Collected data
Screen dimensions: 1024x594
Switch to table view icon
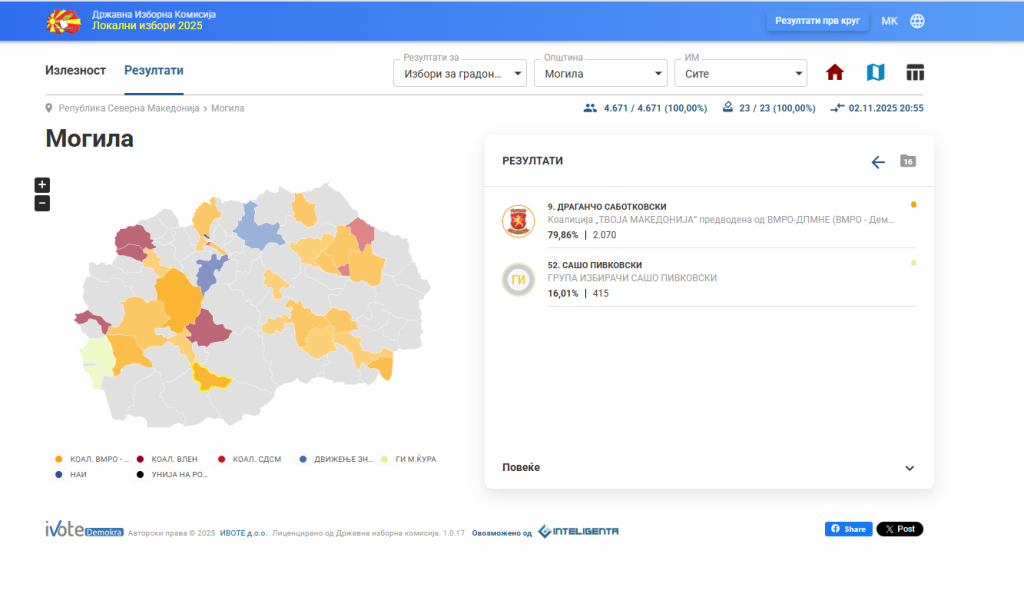click(x=915, y=73)
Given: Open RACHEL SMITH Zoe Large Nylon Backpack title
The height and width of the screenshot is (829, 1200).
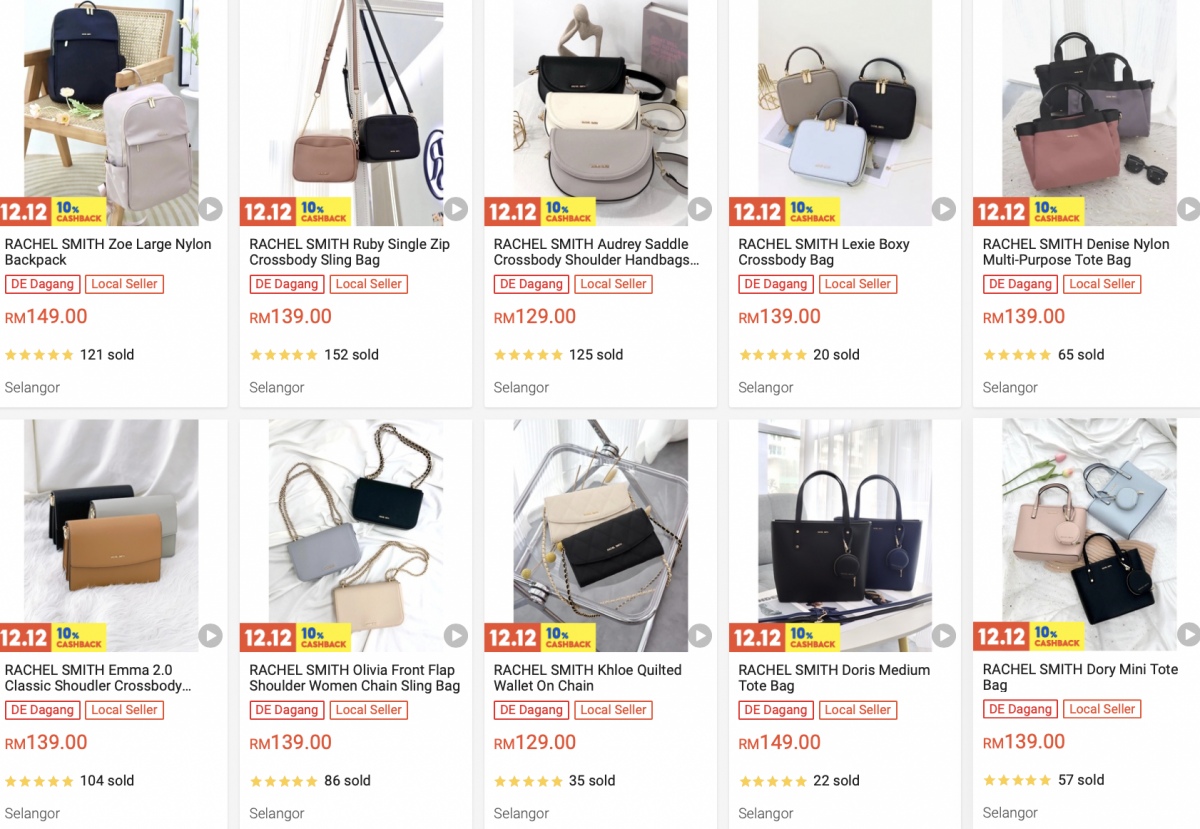Looking at the screenshot, I should coord(108,252).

[Exercise prompt] Return every line above word for word, minus images.

[Written answer]
Screen dimensions: 1024x594
Switch to table view icon
click(x=915, y=73)
Given: Open RACHEL SMITH Zoe Large Nylon Backpack title
The height and width of the screenshot is (829, 1200).
Looking at the screenshot, I should coord(108,252).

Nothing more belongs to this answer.